National Register of Historic Places in Alameda County
Architect John Hudson Thomas (1878-1945) designed at least 160 houses in the East Bay, including the Locke House.
Thomas was born in Nevada, but as a boy, he moved to San Francisco with his parents. He graduated from Yale, then studied architecture under Bernard Maybeck and John Galen Howard at UC Berkeley. His most striking houses combine Prairie, Craftsman, Mission and Austrian Secession influences, and although his buildings appear to be built of heavy masonry, they are in fact conventional wood frame with an exterior stucco finish and give the appearance of being larger than they are.

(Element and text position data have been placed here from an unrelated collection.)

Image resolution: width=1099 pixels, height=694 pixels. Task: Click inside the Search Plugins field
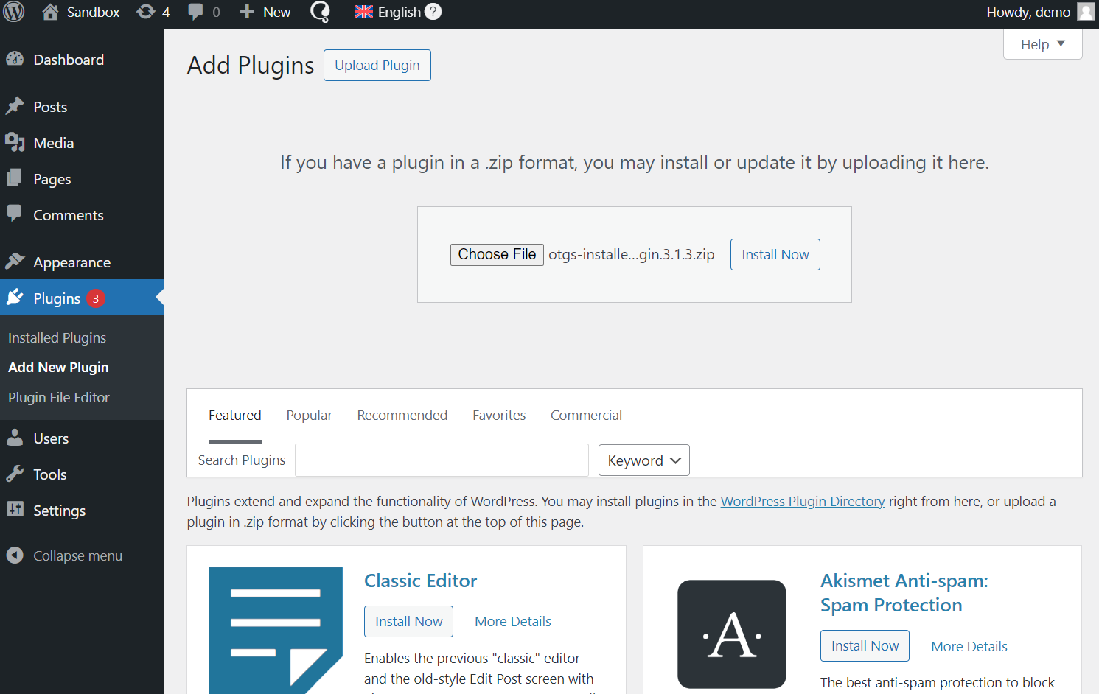point(441,460)
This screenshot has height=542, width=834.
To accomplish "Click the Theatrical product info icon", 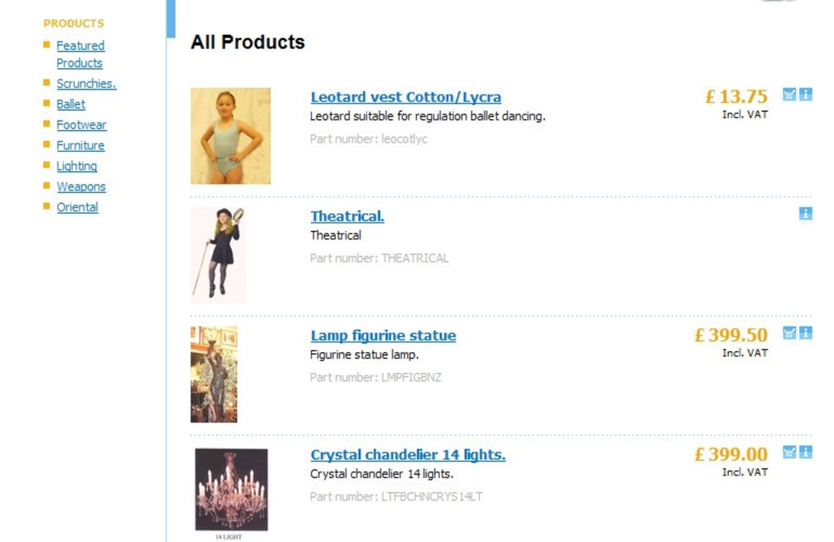I will (805, 214).
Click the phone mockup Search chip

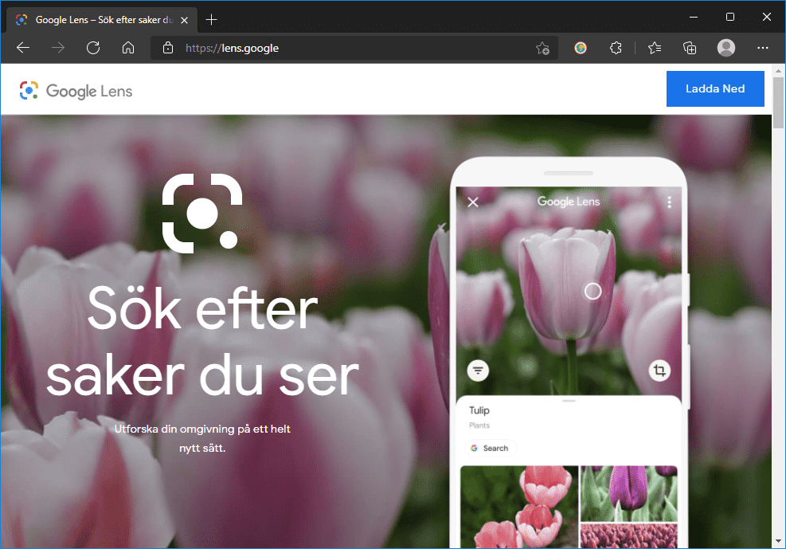point(490,449)
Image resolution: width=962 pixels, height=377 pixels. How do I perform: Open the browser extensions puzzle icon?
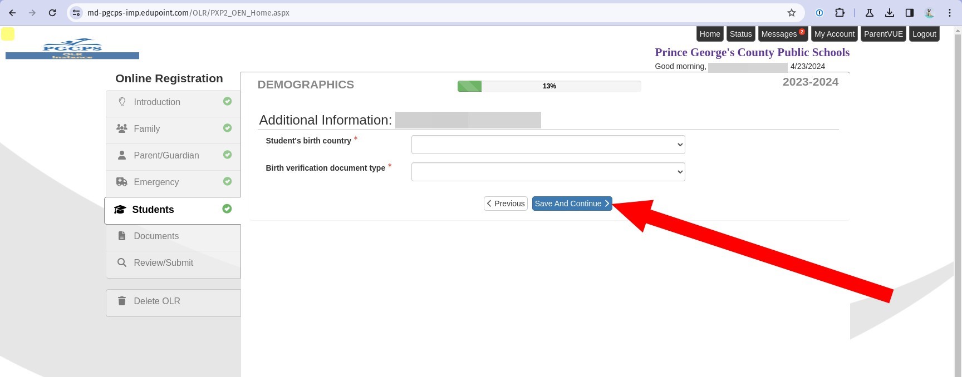(840, 13)
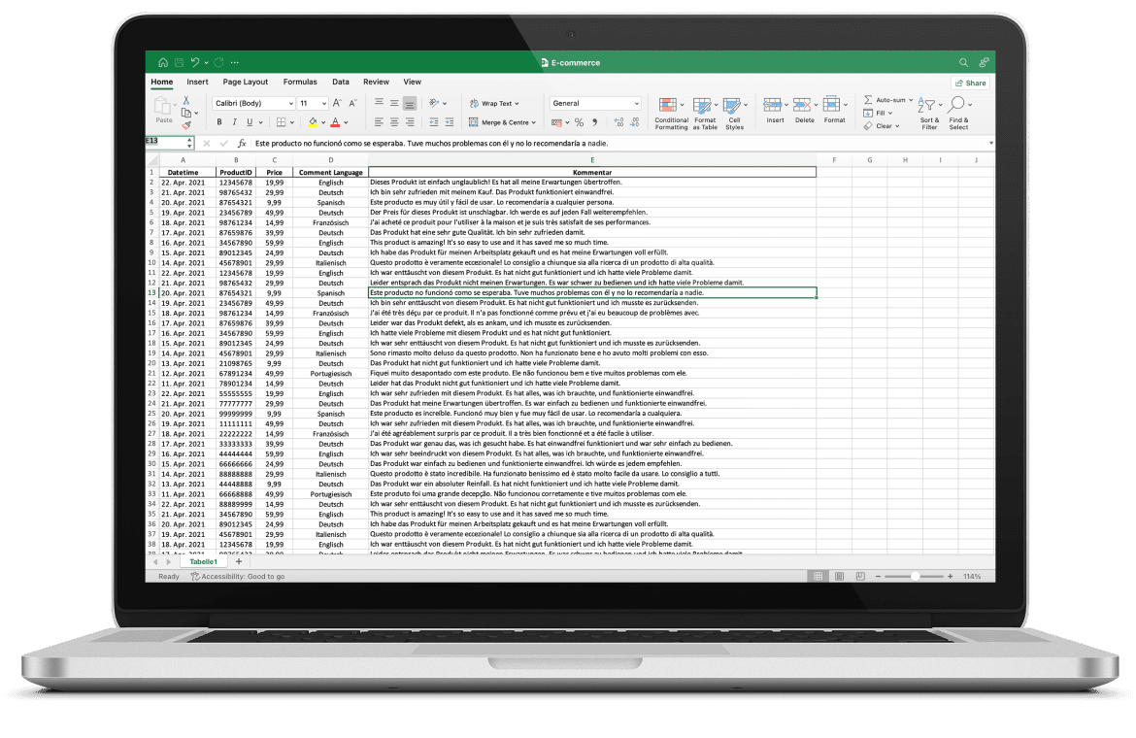The image size is (1136, 738).
Task: Open the Merge & Centre dropdown arrow
Action: tap(536, 122)
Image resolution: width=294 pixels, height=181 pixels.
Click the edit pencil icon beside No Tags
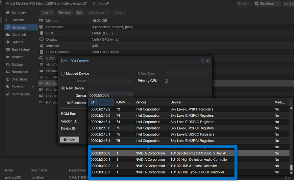point(108,4)
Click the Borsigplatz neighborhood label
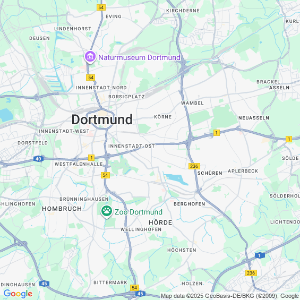The image size is (300, 300). 127,97
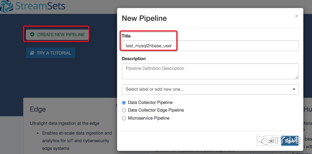Click the CREATE NEW PIPELINE button label
The height and width of the screenshot is (154, 312).
[61, 35]
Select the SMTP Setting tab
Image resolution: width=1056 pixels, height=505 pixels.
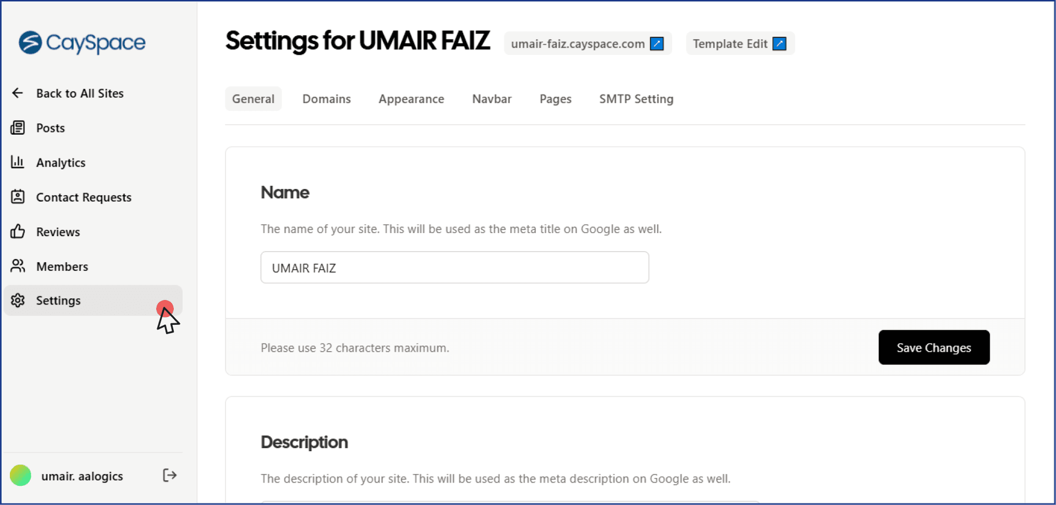(636, 99)
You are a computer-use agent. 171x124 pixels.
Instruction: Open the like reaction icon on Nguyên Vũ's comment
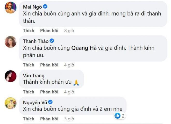click(117, 116)
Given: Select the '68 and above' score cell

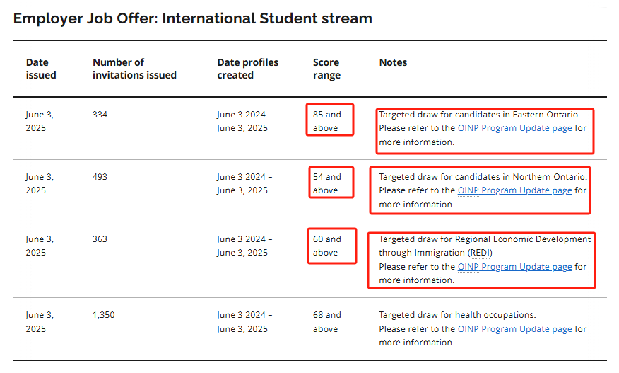Looking at the screenshot, I should pos(327,321).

According to Dave Weinstein, Thomas gloried in the expressive possibilities of stucco:
Heavy stucco caps loom over
doorways and windows. Low arched doorways and windows, often in series, are a trademark. He also loved tall, narrow windows.
But Thomas's houses soar as well. Erupting from the William Locke House, his masterpiece from 1913, is a three-story section that recalls
the tower of a Queen Anne mansion. The home itself is a series of masses, one stepping back behind another.
An abstract play of planes, lines and half-circles is also a Thomas giveaway. Especially in his Viennese phase,
Thomas' sense of geometric décor is as striking as Mondrian's. Flat sections of roof slash into triangular gables,
and vertical stucco banda intersect with circular archways and doors....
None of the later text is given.